[Opening SUPPLIED MATERIAL section]

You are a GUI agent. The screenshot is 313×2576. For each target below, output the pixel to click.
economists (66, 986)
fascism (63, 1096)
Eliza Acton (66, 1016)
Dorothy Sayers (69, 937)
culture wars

[Closing SUPPLIED MATERIAL section]

In full and without alteration, write out the data above.

You are a GUI agent. The screenshot is 313×2576. For each target below, output the pixel to click.
economists (66, 986)
fascism (63, 1096)
Eliza Acton (66, 1016)
Dorothy Sayers (69, 937)
culture wars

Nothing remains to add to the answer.